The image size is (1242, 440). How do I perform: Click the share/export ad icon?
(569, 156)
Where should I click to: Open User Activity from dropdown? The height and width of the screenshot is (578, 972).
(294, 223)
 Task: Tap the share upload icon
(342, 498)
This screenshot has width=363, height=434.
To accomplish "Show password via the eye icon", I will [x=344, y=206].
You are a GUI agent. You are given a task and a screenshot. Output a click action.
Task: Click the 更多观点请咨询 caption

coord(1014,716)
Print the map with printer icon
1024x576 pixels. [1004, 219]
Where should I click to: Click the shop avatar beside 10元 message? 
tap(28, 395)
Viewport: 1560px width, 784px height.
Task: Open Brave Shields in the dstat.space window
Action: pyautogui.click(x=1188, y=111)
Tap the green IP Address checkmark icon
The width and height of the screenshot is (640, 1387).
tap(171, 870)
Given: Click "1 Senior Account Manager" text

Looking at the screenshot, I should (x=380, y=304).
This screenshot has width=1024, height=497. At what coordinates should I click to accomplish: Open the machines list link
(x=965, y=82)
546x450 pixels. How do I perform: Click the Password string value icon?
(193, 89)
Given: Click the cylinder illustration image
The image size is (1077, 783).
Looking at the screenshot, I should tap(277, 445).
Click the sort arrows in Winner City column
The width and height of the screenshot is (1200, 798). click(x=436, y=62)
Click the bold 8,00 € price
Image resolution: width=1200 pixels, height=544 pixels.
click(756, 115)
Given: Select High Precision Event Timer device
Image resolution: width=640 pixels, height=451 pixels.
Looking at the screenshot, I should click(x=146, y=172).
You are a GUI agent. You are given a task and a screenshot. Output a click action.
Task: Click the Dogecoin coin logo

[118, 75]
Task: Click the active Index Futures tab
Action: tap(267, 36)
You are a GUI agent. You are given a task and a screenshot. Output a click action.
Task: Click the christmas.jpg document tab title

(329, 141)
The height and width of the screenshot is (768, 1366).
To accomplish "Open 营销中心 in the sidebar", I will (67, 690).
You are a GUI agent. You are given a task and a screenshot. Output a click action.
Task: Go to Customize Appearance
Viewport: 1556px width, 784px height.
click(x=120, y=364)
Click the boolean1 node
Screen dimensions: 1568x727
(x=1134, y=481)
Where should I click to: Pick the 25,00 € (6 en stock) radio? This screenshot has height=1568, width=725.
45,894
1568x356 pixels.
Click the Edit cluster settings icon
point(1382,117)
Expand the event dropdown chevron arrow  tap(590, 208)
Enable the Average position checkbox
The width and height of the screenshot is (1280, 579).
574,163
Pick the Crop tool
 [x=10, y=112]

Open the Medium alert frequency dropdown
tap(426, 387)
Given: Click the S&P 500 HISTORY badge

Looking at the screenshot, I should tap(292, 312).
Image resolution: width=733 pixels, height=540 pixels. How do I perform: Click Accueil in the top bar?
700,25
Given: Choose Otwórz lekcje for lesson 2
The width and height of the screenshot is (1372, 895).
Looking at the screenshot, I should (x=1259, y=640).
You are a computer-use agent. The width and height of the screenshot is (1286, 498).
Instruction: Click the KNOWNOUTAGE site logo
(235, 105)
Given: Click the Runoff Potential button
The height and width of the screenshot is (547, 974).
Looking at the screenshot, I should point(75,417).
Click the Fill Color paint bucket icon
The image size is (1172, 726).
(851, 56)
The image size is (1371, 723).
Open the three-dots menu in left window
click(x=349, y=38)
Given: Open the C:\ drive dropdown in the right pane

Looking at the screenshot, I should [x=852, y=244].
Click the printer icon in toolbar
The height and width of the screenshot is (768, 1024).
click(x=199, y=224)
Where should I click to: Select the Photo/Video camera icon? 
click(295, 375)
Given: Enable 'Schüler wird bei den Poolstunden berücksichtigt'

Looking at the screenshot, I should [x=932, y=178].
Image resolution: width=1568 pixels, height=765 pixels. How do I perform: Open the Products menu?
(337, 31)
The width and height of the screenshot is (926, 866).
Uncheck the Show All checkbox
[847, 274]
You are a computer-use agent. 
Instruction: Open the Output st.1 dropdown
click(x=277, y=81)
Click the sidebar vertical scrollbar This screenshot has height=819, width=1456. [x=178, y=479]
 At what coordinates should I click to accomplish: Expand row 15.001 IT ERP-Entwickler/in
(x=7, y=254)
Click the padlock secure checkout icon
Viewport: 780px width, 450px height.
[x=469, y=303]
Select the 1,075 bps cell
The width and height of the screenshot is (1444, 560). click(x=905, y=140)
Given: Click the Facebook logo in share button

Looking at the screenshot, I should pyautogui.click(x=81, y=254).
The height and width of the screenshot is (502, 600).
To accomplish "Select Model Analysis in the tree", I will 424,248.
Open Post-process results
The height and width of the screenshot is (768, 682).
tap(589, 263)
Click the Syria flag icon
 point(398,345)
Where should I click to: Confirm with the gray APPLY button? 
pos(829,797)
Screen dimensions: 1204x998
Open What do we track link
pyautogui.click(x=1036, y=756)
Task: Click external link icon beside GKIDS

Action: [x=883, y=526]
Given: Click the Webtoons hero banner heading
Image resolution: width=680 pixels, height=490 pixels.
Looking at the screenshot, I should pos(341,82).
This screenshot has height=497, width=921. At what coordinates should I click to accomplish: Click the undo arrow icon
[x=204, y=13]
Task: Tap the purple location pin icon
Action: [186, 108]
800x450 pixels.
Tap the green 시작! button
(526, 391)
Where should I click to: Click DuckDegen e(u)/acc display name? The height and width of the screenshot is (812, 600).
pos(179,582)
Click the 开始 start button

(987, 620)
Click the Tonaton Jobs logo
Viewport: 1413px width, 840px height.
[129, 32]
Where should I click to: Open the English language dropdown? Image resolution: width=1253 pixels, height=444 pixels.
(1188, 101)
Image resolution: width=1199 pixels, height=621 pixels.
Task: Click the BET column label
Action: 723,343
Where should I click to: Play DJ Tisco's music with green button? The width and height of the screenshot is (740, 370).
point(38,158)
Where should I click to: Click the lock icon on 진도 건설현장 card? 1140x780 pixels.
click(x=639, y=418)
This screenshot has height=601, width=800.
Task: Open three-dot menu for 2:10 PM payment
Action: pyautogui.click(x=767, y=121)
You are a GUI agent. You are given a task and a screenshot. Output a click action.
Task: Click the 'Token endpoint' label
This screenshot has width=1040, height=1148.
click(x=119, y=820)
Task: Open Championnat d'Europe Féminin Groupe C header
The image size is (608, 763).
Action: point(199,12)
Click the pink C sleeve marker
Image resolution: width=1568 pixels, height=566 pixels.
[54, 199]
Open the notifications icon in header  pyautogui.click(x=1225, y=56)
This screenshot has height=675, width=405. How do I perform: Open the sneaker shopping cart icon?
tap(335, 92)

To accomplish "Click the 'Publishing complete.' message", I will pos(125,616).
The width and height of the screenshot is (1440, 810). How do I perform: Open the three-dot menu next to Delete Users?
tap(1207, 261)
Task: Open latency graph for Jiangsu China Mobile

+ + +

## REQUIRED WORK
Reading through the records above, report each line in which the string "computer" is found.

## EXERCISE SOLUTION
You are a computer-use agent. The width and height of the screenshot is (1286, 498).
You are a computer-use agent. 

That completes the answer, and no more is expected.